* **PAGE EXTRACT**
It may be readily feasible to change the bidi level resolution process from end of page sequence to end of block. I'll give that a try to see what it breaks, and if it doesn't break anything that can't be readily fixed, i'll move the point of resolution invocation to end block processing.

G.
Comment 36 Glenn Adams 2011-06-15 16:32:07 UTC
Created attachment 27161 [details]
Patch to revision 1136002 of branch Temp_ComplexScripts.

This patch is to be applied to revision 1136002 of branch Temp_ComplexScripts
as follows:

cd ${FOP}/branches/Temp_ComplexScripts
svn update -r 1136002 --force
svn revert -R .
svn status # check and remove any unexpected changes prior to patching
gzcat ${DOWNLOADS}/fop-i18n.arabic-patch-4.diff.gz | patch -p0
svn add test/java/org/apache/fop/complexscripts/arabic
svn add test/java/org/apache/fop/complexscripts/scripts
svn add test/java/org/apache/fop/complexscripts/fonts
svn add test/java/org/apache/fop/complexscripts/util
svn add test/layoutengine/standard-testcases/page-number-citation_writing-mode_rl.xml
svn add test/layoutengine/standard-testcases/inline_background-color_writing-mode_rl.xml
svn add test/layoutengine/standard-testcases/table-column_column-progression-lr.xml
svn add test/layoutengine/standard-testcases/basic-link_internal-desination-next-page.xml
svn add test/layoutengine/standard-testcases/basic-link_height_multi-child_writing-mode_rl.xml
svn add test/layoutengine/standard-testcases/instream-foreign-object_display-align_writing-mode_rl.xml
svn add test/layoutengine/standard-testcases/basic-link_for_toc_writing-mode_rl.xml
svn add test/layoutengine/standard-testcases/basic-link_height_multi-line_writing-mode_rl.xml
svn add test/layoutengine/standard-testcases/basic-link_height_baseline-shift_writing-mode_rl.xml
svn add test/layoutengine/standard-testcases/basic-link_internal-desination-same-page-after_writing-mode_rl.xml
svn add test/layoutengine/standard-testcases/table-column_column-progression-rl.xml
svn add test/layoutengine/standard-testcases/basic-link_height_inline-child_writing-mode_rl.xml
svn add test/layoutengine/standard-testcases/basic-link_height_writing-mode_rl.xml
svn add test/layoutengine/standard-testcases/instream-foreign-object_basic_writing-mode_rl.xml
svn add test/layoutengine/standard-testcases/character_writing-mode_rl.xml
svn add test/layoutengine/standard-testcases/basic-link_external-destination_writing-mode_rl.xml
svn add test/layoutengine/standard-testcases/instream-foreign-object_border_padding_writing-mode_rl.xml
svn add test/layoutengine/standard-testcases/list-block_writing-mode_rl.xml
svn add test/layoutengine/standard-testcases/basic-link_internal-desination-same-page-after.xml
svn add test/layoutengine/standard-testcases/basic-link_internal-desination-next-page_writing-mode_rl.xml
svn add test/layoutengine/standard-testcases/basic-link_internal-desination-same-page-before.xml
svn add test/layoutengine/standard-testcases/basic-link_external-destination_writing-mode_rl_2.xml
svn add test/layoutengine/standard-testcases/block_text-align_4.xml
svn add test/layoutengine/standard-testcases/basic-link_background-image_writing-mode_rl.xml
svn add test/layoutengine/standard-testcases/basic-link_internal-desination-same-page-before_writing-mode_rl.xml
svn add test/layoutengine/standard-testcases/block_text-align_5.xml
svn add test/resources/complexscripts
svn add src/java/org/apache/fop/fonts/IndicScriptProcessor.java
svn add src/java/org/apache/fop/fonts/DevanagariScriptProcessor.java
svn rm --force src/codegen/complexscripts
svn commit ...

* **DATA PROVIDED**
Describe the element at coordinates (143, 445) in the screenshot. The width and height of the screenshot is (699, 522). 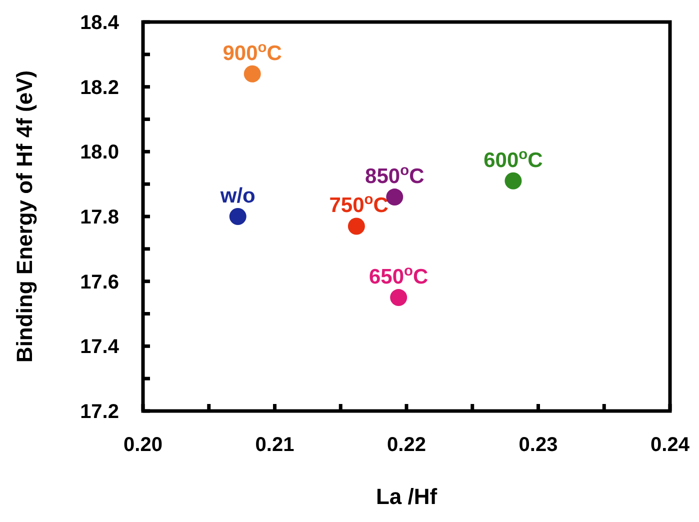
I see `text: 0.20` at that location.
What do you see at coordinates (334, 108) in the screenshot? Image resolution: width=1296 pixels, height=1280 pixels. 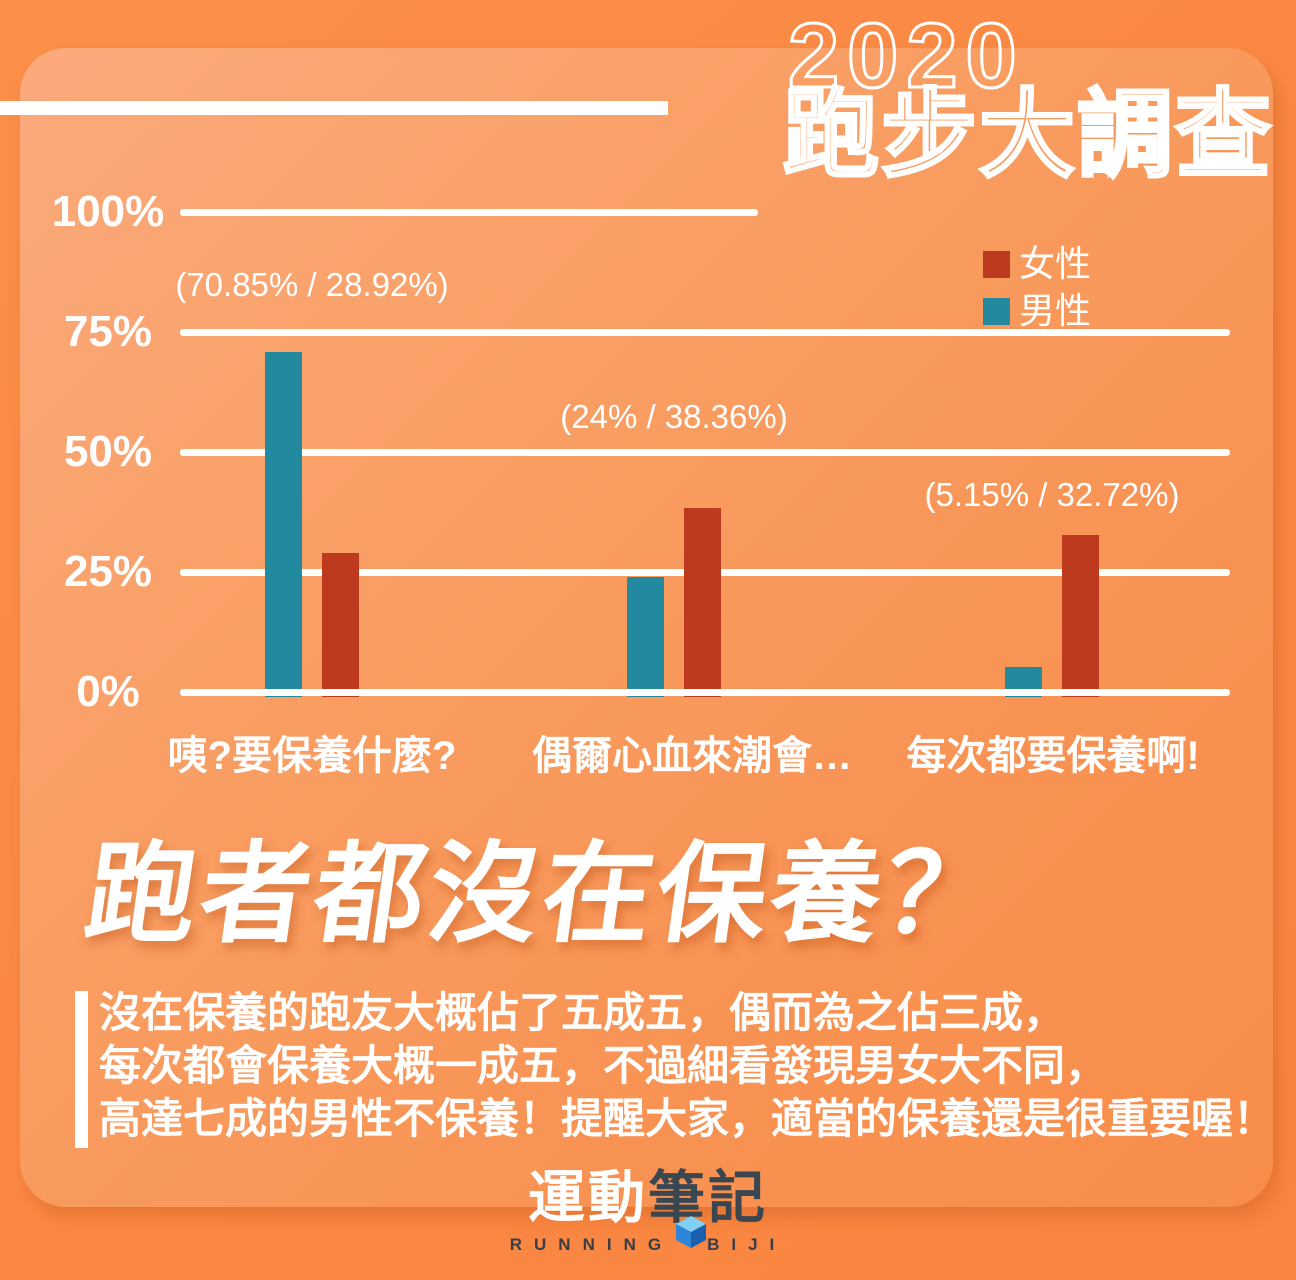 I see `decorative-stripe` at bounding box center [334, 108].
...
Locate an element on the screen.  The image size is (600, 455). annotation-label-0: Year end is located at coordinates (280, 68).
==
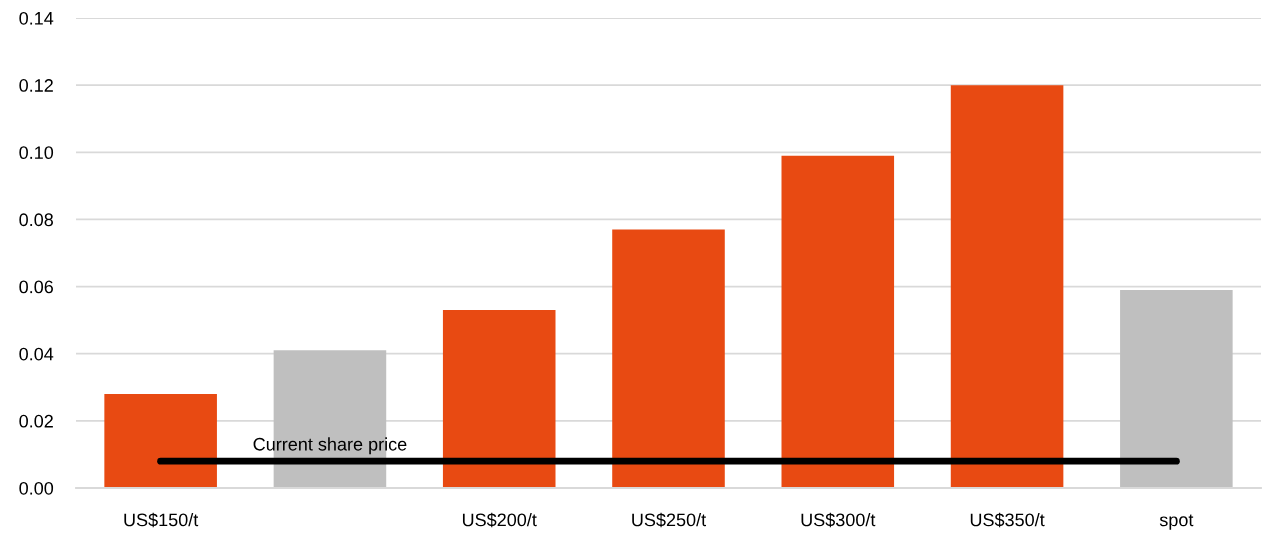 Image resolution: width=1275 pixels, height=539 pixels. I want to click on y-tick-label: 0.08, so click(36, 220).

* **TASK REQUIREMENTS**
(a) In the patch thread, why is "svn status" run before the patch is applied? Answer in one to three sentences.
(b) Write a continuation of the patch thread, starting after its last line.
The rows have nothing to do with the patch thread.

* **SOLVED TASKS**
(a) It is run to check for and remove any unexpected changes before patching.

(b)
This patch includes the following:

* bug fixes
* new layout engine tests for right-to-left writing mode
* new generic indic script processing support
* new devanagari script processing support

See milestone "Patch 4" at http://skynav.trac.cvsdude.com/fop/report/6 for further details.

Regards,
Glenn
Comment 37 Simon Pepping 2011-06-15 18:55:43 UTC
Committed in revisions 1136144 and 1136146. In rev. 1136144 I forgot the additions and deletions, so that the code of that revision does not compile.
Comment 38 Simon Pepping 2011-06-22 18:31:13 UTC
The code contains a number of Unicode properties, e.g. in util.CharUtilities and DevanagariScriptProcessor. It would be better if all Unicode properties would be collected in one class. Perhaps it is even possible to generate that class from the Unicode Database files. You already do that with class BidiClassUtils. This would make it much easier to update FOP to newer versions of Unicode.

Some of the info in util.CharUtilities is also provided by Character.UnicodeBlock.of(int codePoint). Why do you not use Java's Unicode support or ICU?
Comment 39 Glenn Adams 2011-06-22 19:29:51 UTC
(In reply to comment #38)
> The code contains a number of Unicode properties, e.g. in util.CharUtilities
> and DevanagariScriptProcessor. It would be better if all Unicode properties
> would be collected in one class. Perhaps it is even possible to generate that
> class from the Unicode Database files. You already do that with class
> BidiClassUtils. This would make it much easier to update FOP to newer versions
> of Unicode.

The Unicode Database files do not have the specialized properties needed to perform script the script processing found in DevanagariScriptProcessor, etc. Furthermore, there are context sensitive properties that are not simple table lookup.

> Some of the info in util.CharUtilities is also provided by
> Character.UnicodeBlock.of(int codePoint). Why do you not use Java's Unicode
> support or ICU?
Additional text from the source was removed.